Democrats are not enthusiastic about the program, which critics call a voucher program.
Sandoval said conversations with Democratic leaders of the Assembly and Senate, as well as the Republican minority leadership, are ongoing on several other fronts, including a potential raise in the minimum wage.
Nevada’s minimum wage is $7.25 an hour for employees who are offered health insurance. The minimum wage for employees who are not offered health benefits is $8.25 per hour.
Senate Bill 106 would increase the minimum by 75 cents each year until it reaches $11 if employers offer health insurance and $12 if they do not. But Sandoval said he wants the issue of overtime to be discussed in relationship to an increase in the wage. The issue is overtime within a 24-hour period, he said.

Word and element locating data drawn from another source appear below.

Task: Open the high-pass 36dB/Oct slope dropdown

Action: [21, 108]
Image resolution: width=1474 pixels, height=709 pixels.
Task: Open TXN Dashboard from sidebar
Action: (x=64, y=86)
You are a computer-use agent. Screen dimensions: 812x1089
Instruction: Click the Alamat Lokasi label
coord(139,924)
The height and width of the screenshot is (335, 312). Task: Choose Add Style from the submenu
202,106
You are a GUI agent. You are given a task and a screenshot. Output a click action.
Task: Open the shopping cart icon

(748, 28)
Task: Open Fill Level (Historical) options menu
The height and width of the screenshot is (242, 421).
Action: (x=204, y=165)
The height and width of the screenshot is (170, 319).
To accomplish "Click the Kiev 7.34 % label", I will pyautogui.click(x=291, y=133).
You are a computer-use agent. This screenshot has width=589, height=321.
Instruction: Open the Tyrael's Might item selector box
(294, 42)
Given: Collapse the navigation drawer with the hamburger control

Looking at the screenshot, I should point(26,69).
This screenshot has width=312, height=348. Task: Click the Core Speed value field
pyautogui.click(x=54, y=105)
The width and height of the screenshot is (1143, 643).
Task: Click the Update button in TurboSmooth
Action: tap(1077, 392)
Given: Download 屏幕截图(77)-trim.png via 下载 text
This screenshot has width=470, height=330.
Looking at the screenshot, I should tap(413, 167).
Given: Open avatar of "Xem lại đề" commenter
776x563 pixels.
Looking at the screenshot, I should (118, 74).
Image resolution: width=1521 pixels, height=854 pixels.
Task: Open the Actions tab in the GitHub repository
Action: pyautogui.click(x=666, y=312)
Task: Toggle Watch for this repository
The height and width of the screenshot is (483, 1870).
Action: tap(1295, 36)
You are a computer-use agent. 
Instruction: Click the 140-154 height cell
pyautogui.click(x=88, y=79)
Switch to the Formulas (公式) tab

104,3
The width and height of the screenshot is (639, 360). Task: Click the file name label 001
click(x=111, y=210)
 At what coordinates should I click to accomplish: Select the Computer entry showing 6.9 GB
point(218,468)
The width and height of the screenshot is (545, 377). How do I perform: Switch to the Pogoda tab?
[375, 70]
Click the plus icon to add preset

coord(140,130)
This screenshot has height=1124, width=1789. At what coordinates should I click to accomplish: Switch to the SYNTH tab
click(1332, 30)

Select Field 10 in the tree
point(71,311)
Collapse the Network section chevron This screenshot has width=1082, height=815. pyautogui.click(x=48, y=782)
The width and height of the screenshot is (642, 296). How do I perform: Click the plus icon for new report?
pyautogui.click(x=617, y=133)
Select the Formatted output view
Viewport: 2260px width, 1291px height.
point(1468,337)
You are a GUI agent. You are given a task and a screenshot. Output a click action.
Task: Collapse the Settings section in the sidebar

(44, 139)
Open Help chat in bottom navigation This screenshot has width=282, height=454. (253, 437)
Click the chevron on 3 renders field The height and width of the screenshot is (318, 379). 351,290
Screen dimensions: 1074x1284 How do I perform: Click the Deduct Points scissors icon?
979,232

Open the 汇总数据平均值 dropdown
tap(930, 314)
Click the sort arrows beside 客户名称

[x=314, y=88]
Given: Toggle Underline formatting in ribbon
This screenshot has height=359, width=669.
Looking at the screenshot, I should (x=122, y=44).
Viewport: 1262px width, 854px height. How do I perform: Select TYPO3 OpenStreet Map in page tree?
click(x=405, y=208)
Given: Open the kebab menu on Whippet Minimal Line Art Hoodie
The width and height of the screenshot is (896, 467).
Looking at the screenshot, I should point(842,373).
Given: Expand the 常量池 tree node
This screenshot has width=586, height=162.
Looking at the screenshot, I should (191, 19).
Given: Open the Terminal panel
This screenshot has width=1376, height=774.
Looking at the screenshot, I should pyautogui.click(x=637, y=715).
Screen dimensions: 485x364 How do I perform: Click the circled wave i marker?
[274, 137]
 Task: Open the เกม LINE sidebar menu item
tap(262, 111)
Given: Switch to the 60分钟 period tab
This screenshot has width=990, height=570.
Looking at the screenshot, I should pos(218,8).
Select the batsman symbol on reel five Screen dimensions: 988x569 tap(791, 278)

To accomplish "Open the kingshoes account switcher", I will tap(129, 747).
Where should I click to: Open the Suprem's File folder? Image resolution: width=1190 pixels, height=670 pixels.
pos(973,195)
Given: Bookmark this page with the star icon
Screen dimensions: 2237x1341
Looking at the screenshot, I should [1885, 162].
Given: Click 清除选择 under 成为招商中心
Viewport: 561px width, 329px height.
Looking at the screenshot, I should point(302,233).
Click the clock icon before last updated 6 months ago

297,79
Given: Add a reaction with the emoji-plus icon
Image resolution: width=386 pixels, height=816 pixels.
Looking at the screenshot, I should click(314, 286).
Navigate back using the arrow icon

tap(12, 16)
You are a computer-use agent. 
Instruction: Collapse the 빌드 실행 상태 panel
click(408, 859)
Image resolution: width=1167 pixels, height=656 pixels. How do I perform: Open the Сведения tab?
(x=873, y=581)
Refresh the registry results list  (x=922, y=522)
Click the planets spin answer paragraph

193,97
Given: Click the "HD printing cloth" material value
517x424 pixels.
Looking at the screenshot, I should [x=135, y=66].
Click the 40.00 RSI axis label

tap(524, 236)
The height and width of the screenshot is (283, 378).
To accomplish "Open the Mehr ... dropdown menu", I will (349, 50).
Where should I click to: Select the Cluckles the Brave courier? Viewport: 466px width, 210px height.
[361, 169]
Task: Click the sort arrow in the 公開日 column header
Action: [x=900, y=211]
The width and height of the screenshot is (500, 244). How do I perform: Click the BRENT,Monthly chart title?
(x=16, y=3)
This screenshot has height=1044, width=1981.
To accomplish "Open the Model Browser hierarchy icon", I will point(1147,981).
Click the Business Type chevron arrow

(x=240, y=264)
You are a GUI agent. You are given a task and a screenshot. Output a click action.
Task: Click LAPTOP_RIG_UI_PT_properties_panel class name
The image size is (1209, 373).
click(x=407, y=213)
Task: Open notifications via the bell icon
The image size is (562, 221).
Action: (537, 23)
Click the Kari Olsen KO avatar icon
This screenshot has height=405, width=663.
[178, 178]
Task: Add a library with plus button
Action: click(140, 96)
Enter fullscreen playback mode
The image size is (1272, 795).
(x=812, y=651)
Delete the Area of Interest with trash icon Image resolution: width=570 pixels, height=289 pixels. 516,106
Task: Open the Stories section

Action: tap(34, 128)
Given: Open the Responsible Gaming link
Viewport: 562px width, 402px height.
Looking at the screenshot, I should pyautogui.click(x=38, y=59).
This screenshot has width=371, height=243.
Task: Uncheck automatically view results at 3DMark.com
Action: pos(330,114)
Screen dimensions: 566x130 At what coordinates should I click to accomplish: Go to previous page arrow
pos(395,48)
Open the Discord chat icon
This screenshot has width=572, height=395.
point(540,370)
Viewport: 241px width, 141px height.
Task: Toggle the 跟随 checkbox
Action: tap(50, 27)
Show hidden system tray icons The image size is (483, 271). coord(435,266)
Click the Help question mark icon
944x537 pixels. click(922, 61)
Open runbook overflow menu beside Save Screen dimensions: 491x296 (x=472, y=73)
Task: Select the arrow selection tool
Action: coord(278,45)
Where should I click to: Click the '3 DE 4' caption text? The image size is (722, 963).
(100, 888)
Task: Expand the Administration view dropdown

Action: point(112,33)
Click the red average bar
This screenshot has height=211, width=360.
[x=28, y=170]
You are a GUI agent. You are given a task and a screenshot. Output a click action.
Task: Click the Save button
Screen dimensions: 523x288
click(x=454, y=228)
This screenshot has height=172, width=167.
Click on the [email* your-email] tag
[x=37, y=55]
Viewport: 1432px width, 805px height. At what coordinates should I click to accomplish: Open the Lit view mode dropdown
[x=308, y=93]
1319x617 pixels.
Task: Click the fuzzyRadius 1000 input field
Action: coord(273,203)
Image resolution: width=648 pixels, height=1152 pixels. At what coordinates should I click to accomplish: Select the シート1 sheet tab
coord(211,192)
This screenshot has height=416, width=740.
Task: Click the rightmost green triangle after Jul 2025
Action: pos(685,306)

Sandoval would not pick a number for a minimum wage he would support. If it goes up too much, people could lose jobs, he said.
“It is under discussion,” Sandoval said. “I think ($7.25) is adequate, but I’m going to consider looking at raising it.”
Sandoval said he is also working with Assembly Speaker Jason Frierson, D-Las Vegas, on a bill that would restore voting rights to felons.
Sandoval said both Frierson and Senate Majority Leader Aaron Ford, D-Las Vegas, have been willing to work with him to make changes to measures they want passed so he can consider signing them into law.
“This has been an ongoing conversation on a variety of issues,” he said. “Nothing happens in a vacuum.”